Internalization of the lymphocytic surface protein CD22 is controlled by a novel membrane proximal cytoplasmic motif.

CD22 is a key receptor on B-lymphocytes that modulates signaling during antigenic stimulation. We have defined a novel cytoplasmic motif in human CD22 that controls its unusually rapid turnover at the plasma membrane. Chimeric and mutated CD22alpha cDNA vectors were constructed and stably transfected in CD22-negative Jurkat T-lymphocytic cells. Two assays were employed to measure CD22alpha internalization: first, cytoplasmic uptake of radioiodinated anti-CD22 monoclonal antibody; and second, lethal targeting of a toxin, saporin, into cells via CD22 using bispecific F(ab')2 ([anti-CD22 x anti-saporin]) antibody. Results showed that CD22alpha lacking a cytoplasmic tail was not internalized and that replacement of the cytoplasmic tail of CD19 with that of CD22alpha resulted in a chimeric molecule that behaved like CD22alpha and internalized rapidly.

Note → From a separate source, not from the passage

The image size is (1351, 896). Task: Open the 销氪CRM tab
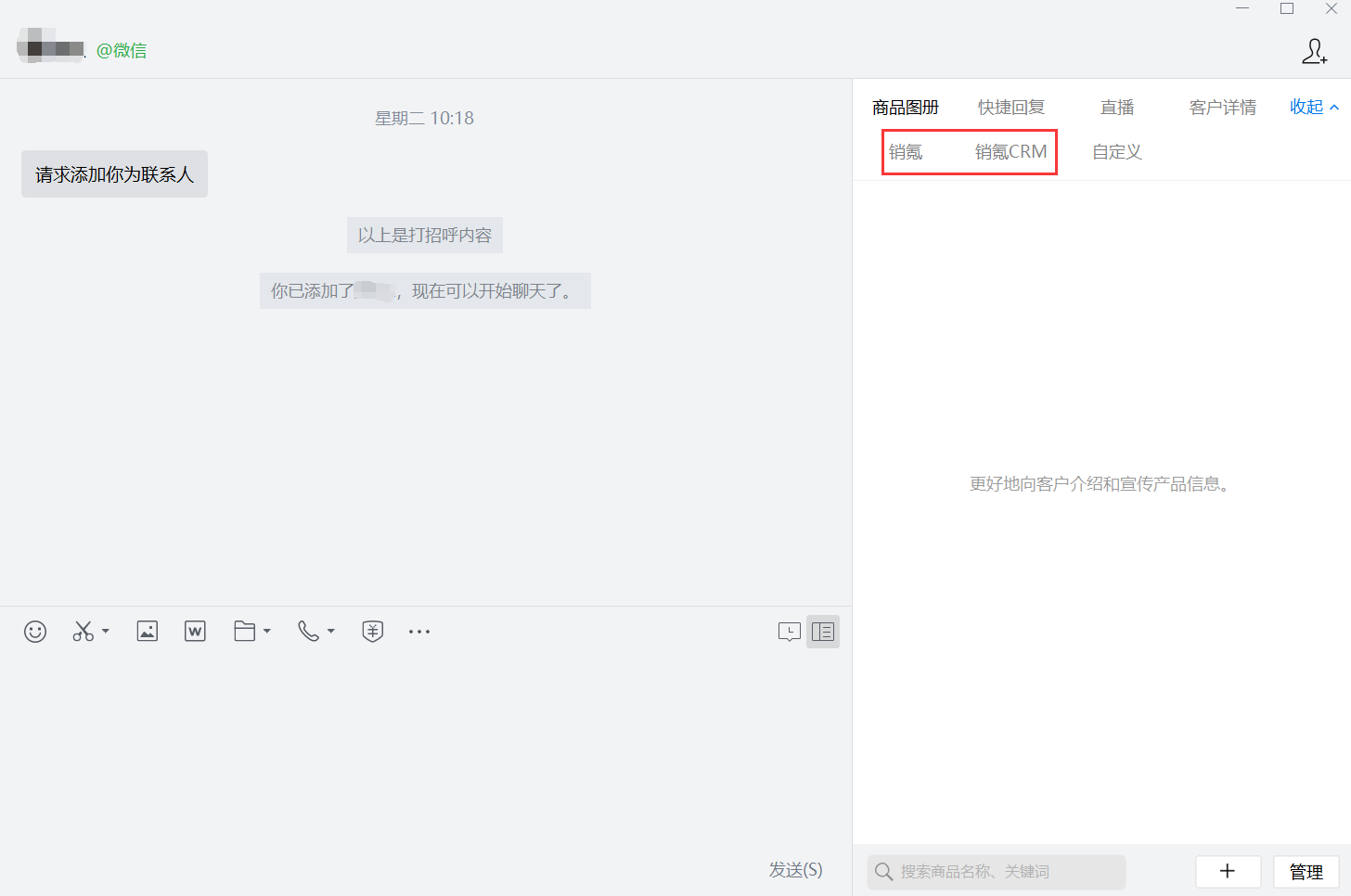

Step-wise deletion of the cytoplasmic tail of CD22alpha located the internalization motif to a polar region of 11 residues (QRRWKRTQSQQ) proximal to the plasma membrane, a part of the molecule predicted to form a coil or turn structure. Interestingly, additional CD22 mutants showed that the two glutamine residues sandwiching the serine are critical to internalization but that the serine itself is not.